- _PASSAGE PROVIDED_
»»
One reason for Iraq’s current odds is the exclusion of seasoned experts, academics and scientists from leading the country’s redevelopment. Meanwhile, thousands of government officials, including ministers, members of parliament, and army and police generals, are said to have been using forged education certificates.
A large number of highly skilled scientists and highly educated secular-oriented managers have lost their positions and been forced to emigrate because they have had reservations about moving back to a country where they find themselves outmanoeuvred by corrupt, incompetent and conservative cronies.
Many Iraqi doctors, university professors and intellectuals now refuse to return to the country because they have received threats and their colleagues have been the targets of kidnappings and assassinations, sometimes by militias close to the country’s political parties.
The government says that some 350,000, or up to 17 per cent, of the two million Iraqis who have fled abroad in recent years and are living overseas have university degrees.
The government’s leaders have still fared worse in the security arena. Nearly two years after the US withdrawal, Iraq is still mired in sectarian violence, and waves of devastating attacks still hit cities across the country, targeting innocent citizens and creating a highly volatile environment.
In a report issued last week, the United Nations said that at least 3,226 civilians had been killed and more than 10,000 injured in acts of terrorism in 2012. The report said that some 1,057 Iraqis had been killed and 2,326 wounded in attacks in July alone.
A bloody reminder of the failure of the Iraqi authorities to curb the violence that is threatening to spiral out of control was the wave of car-bombings that targeted Iraqis celebrating the end of Ramadan on Saturday, killing nearly 80 people and wounding dozens.
To add insult to injury, Baghdad Command, which is responsible for security in the capital and is supervised by Iraqi Prime Minister Nuri Al-Maliki, said that only two people had been killed and accused the news agencies of fabricating the figures.
Most of the blame seems to be directed against Al-Maliki, who is seen as being both incompetent and dictatorial in his leadership. Even the prime minister’s Shia allies have turned against him for his failure to include a wide range of views in the government and find effective working partners.
Many Iraqis believe that part of the disaster that has befallen their country lies in Al-Maliki’s failure to do anything to achieve national reconciliation. Instead of trying to build up independent institutions, such as the courts, the media, a neutral civil service, the army and the police, that check the power of government in democracies, Al-Maliki has done his best to undermine them.
««
- _DATASET SECTION_
»»
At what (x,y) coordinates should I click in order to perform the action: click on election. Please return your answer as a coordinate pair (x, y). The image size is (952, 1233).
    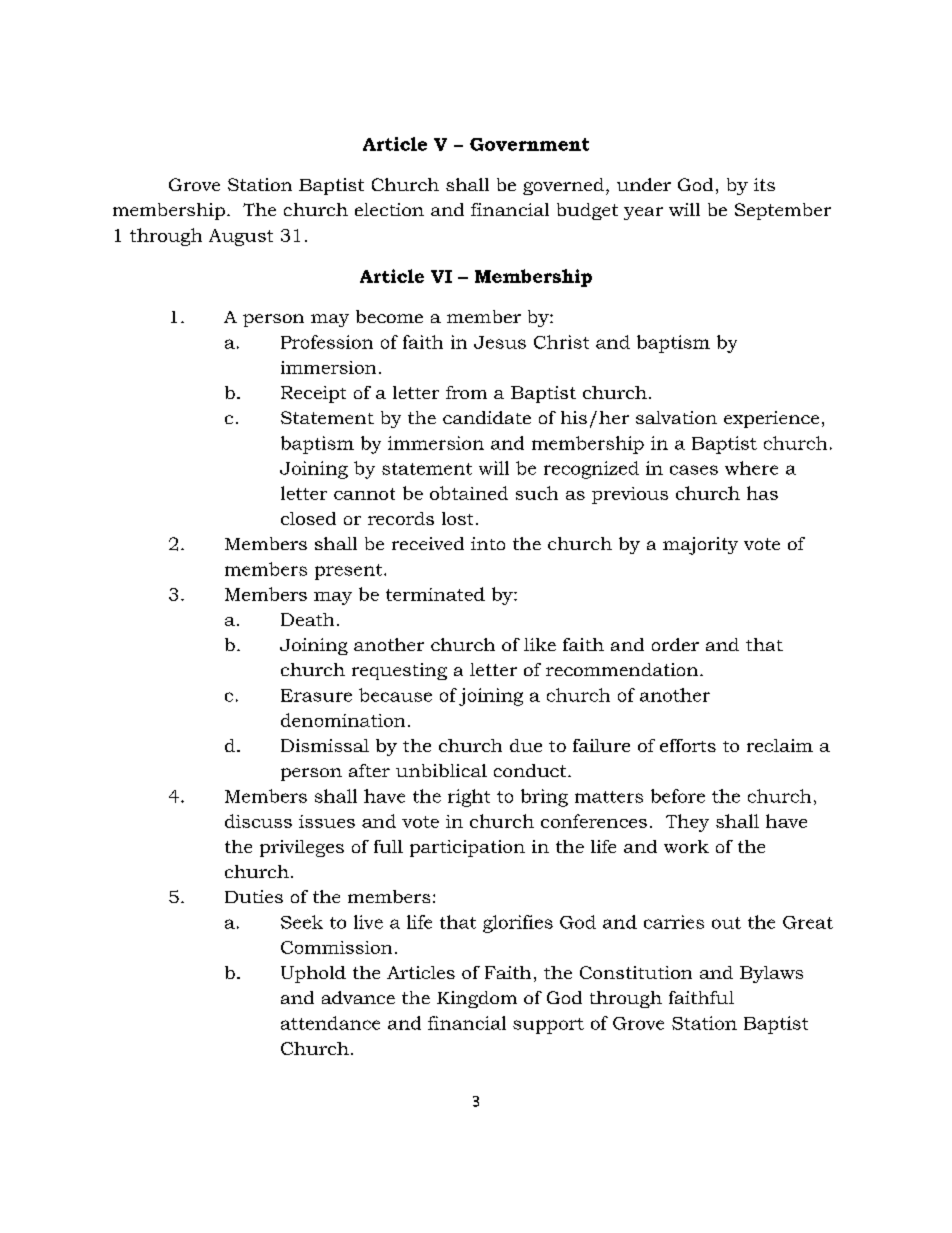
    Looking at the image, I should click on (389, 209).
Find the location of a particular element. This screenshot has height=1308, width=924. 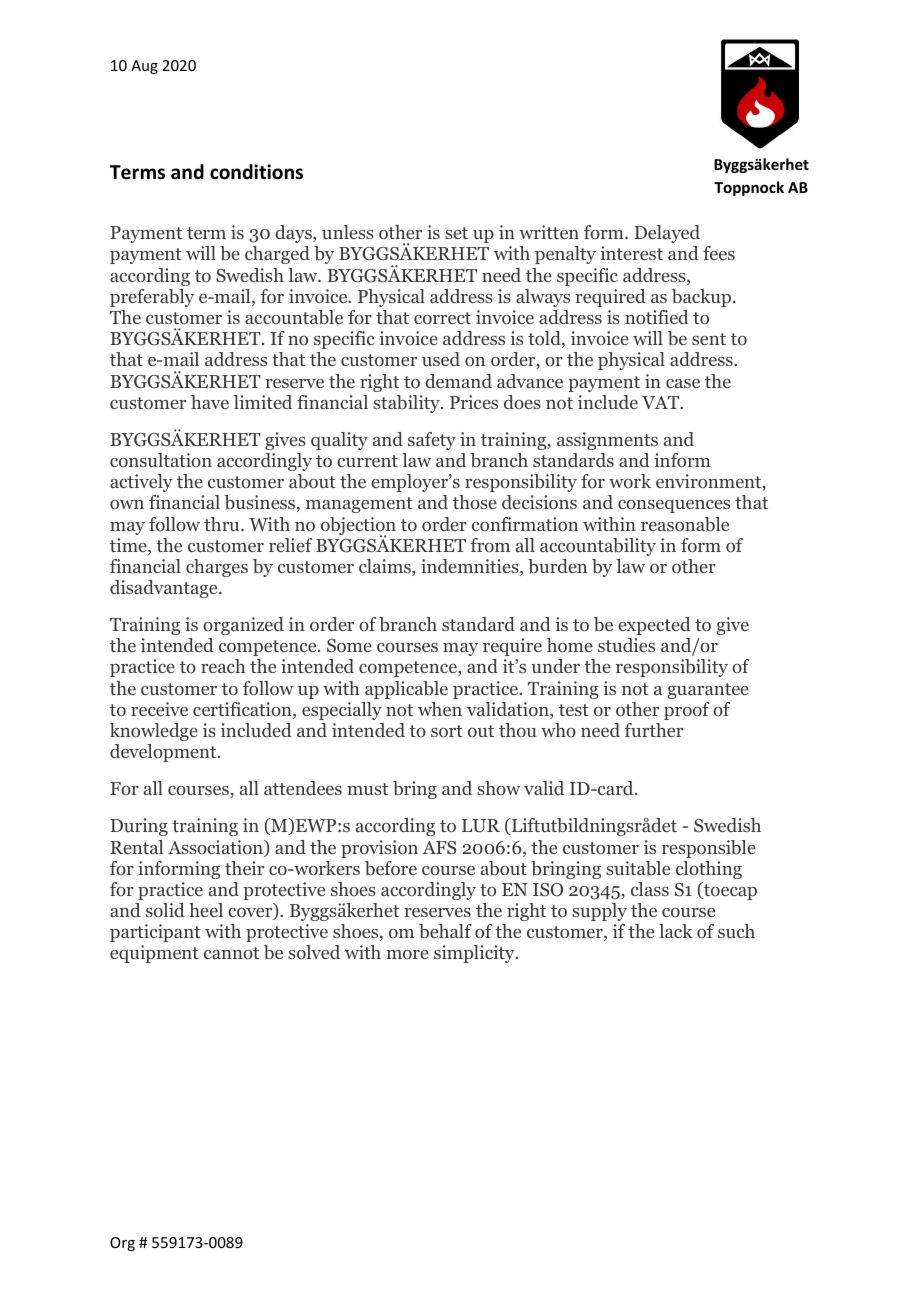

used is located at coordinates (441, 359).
««
- _EXERCISES TO COMPLETE_
1: Reproduce word for word the part of the passage on Iraq between "Most of the" and "to undermine them.", inclusive.
2: In the passage on Iraq, what death toll did Baghdad Command give for the car-bombings at the end of Ramadan?
3: Write the next part of the passage on Iraq, starting after its final sentence.

- _ANSWER SET_
1:
Most of the blame seems to be directed against Al-Maliki, who is seen as being both incompetent and dictatorial in his leadership. Even the prime minister’s Shia allies have turned against him for his failure to include a wide range of views in the government and find effective working partners.
Many Iraqis believe that part of the disaster that has befallen their country lies in Al-Maliki’s failure to do anything to achieve national reconciliation. Instead of trying to build up independent institutions, such as the courts, the media, a neutral civil service, the army and the police, that check the power of government in democracies, Al-Maliki has done his best to undermine them.

2: Baghdad Command said only two people had been killed.

3:
There has been abundant evidence of corruption among his party and government leadership, and despite outcries by civil society and the media he has done little to alleviate the situation.
Last month, an estimated 500 Al-Qaeda terrorists escaped from a prison in Baghdad in a daring operation that many believe was assisted by insiders and corrupt security officials.
Although Al-Maliki swept to victory in the 2010 election that propelled him to a second term in office, there are signs that his popularity is declining, with increasing numbers of sit-ins across Shia cities in southern Iraq by protesters demanding his resignation.
The very size of the protests, along with their persistence and the fact that they are mostly Shia, shows that Al-Maliki’s opponents are not a small group of people discontented with the government’s wrongdoings, but instead are Shias who see the Shia rule of Iraq turning into the mother of all failures.
Indeed, the protests have shown that priorities are changing among Shias who voted for Al-Maliki and other Shia leaders on a sectarian ticket. A new generation of Shia voters is carefully scrutinising the politicians, hoping to see new leaders who will work for a less polarised Iraqi state.
Some of the criticism of the Iraqi Shia leaders has been coming from sources who wield clout by virtue of their religious authority and who could probably strike fear into the politicians.
A senior aid to Shia spiritual leader Ayatollah Ali Al-Sistani complained this week that the politicians were not listening to the “advice and guidance” of the clergy in carrying out their duties in line with the constitution and the country’s needs.
In a Friday sermon, Shia cleric Abdel-Mahdi Al-Karbalaai specifically mentioned corruption, the misuse of power, security lapses, the lack of services, unemployment and poverty as signs of deterioration.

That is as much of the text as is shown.